A land trust in Sheffield, Massachusetts is holding a trail and property cleanup day Saturday.
Kathy Orlando is the executive director for land protection at the Sheffield Land Trust.
“We work to protect land that’s important to the whole rural character of Sheffield – so the agricultural land, the wildlife areas, the scenic, the historic within the town of Sheffield,” she told WAMC.
Created in 1989, the trust protects over 5,000 acres of land in the Berkshire town of just over 3,000 – including 18 farms.
“We own around 400 acres that we steward in terms of – some of that’s farmland, some of it’s mountainside, some of it’s trails,” said Orlando.
It also works with private entities and other conservation groups.
“With the conservation restrictions, what we do is we monitor that every year to make sure that the terms are being upheld, because when we work with a family that’s a promise that forever we will make sure that their vision for that property is protected, it stays that way," explained Orlando. "And then we’ve helped other organizations and other conservation agencies to protect another close to 1,000 acres.”
Saturday morning, the Sheffield Land Trust is calling on volunteers to help spruce up one of its properties.
“Ashley Falls Woods is just over 30 acres that we bought a number of years ago,” said Orlando.
The trust raised about $315,000 to purchase the woods from the Schneck family after the landowner died.
“They said because it was in the estate, they couldn’t donate it, but they thought it was worth protecting,” said the trust's executive director for land protection.
The woods lie on the west side of Route 7A in the village of Ashley Falls – a community within Sheffield right on the state line with Connecticut.
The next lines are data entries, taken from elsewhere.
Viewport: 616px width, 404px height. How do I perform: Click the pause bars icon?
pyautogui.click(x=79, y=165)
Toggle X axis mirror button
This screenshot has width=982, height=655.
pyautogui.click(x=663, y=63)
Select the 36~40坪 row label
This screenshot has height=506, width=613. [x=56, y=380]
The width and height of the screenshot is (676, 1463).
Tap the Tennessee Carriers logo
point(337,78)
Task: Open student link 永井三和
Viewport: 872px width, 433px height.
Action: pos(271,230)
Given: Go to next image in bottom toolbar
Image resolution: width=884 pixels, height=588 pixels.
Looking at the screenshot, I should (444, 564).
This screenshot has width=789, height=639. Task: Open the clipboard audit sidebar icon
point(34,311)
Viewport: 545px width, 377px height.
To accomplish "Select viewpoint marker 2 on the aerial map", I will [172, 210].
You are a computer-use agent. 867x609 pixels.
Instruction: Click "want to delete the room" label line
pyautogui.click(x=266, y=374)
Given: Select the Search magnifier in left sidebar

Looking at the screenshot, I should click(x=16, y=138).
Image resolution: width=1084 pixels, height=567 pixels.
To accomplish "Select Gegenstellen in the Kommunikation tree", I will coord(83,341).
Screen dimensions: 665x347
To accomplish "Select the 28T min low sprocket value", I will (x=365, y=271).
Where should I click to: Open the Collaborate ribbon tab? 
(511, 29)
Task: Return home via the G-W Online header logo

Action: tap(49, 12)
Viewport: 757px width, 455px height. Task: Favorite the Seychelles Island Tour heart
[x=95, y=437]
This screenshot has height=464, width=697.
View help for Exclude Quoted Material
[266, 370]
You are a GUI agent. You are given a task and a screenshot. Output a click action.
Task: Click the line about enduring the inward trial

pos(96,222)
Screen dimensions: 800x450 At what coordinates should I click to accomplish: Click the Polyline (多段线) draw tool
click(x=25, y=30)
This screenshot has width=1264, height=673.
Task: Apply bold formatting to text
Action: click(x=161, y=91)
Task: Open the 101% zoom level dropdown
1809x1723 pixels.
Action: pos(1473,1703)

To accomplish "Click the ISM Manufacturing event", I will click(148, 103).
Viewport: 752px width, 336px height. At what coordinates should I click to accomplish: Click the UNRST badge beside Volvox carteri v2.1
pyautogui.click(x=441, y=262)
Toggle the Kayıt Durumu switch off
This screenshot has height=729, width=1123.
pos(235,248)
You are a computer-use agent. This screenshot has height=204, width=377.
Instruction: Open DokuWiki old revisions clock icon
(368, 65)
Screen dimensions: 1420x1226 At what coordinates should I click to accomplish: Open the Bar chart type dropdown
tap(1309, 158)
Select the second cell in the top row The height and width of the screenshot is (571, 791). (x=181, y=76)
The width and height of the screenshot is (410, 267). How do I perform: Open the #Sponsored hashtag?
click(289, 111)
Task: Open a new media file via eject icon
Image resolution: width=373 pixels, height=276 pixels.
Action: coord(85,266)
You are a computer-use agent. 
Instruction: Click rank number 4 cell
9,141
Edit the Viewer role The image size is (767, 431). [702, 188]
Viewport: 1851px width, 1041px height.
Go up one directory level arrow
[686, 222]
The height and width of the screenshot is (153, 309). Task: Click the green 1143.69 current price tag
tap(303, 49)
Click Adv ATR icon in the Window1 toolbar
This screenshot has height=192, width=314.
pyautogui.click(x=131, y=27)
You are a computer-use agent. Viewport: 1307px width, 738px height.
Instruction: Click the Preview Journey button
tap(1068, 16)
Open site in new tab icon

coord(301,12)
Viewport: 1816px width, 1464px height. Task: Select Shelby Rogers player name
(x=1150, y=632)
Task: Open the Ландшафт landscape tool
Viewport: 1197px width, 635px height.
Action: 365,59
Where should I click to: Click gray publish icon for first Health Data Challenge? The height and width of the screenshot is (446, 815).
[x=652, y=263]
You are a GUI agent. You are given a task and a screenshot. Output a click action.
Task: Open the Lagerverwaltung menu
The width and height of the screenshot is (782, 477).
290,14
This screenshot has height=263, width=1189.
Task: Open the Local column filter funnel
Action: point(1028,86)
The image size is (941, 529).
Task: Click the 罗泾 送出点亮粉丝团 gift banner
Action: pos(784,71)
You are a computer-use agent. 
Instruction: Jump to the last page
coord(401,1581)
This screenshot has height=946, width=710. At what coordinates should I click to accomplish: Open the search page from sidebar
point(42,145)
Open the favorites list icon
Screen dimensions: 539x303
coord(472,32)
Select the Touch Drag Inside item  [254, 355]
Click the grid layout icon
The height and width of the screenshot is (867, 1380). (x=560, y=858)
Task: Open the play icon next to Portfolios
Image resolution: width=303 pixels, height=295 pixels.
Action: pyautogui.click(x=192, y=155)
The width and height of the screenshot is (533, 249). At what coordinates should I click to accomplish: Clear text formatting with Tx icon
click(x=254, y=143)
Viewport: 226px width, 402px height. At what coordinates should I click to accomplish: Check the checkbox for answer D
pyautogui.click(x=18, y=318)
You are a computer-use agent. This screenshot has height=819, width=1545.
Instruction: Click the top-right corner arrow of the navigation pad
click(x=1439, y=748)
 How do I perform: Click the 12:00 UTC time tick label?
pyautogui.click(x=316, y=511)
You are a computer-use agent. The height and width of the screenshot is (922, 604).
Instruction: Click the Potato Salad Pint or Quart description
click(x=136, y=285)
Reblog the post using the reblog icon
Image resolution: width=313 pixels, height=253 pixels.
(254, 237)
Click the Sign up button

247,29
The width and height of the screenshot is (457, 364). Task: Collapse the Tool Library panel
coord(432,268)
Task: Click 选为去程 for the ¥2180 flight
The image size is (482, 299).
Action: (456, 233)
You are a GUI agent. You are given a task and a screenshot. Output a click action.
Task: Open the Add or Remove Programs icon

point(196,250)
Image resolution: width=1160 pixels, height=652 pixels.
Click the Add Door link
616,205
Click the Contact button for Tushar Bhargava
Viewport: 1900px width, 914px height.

Orlando says the public was enthusiastic about making the property a part of the trust.
“It’s not even a quarter mile from the village center of Ashley Falls, right where the post office is," said Orlando. "People are always there. There’s a bunch of houses with people with kids and all the different kind of ages who are there.”
“We’re an agricultural and natural, woods sort of place," said Neal Chamberlain. "The population is a mixture of old timers and city people who come up for the second home joys of the area.”
Chamberlain, who lives in the village, is the onsite coordinator for the Ashley Falls Woods.
“This weekend, we’re having our semi-annual trail maintenance and beating back the brush, keeping the wilderness from taking it over,” he told WAMC.
He’s says he’s been volunteering for the land trust for around 20 years.
“We deal with the various invasive that have grown up over the years on this property, and we clear the trails so they’re easy to find and we do all sorts of – well, there’s some trash," laughed Chamberlain. "Years ago… there’s treasure, shall we say, buried treasures from the generation before we periodically pull out old water tanks and stuff like that. So that’s our focus this weekend.”
The rain or shine event kicks off at 9 a.m. Saturday in the Ashley Falls Woods parking lot. Volunteers should dress warmly with work gloves, and can bring shears, weed whackers, and other implements to aid in the cleanup.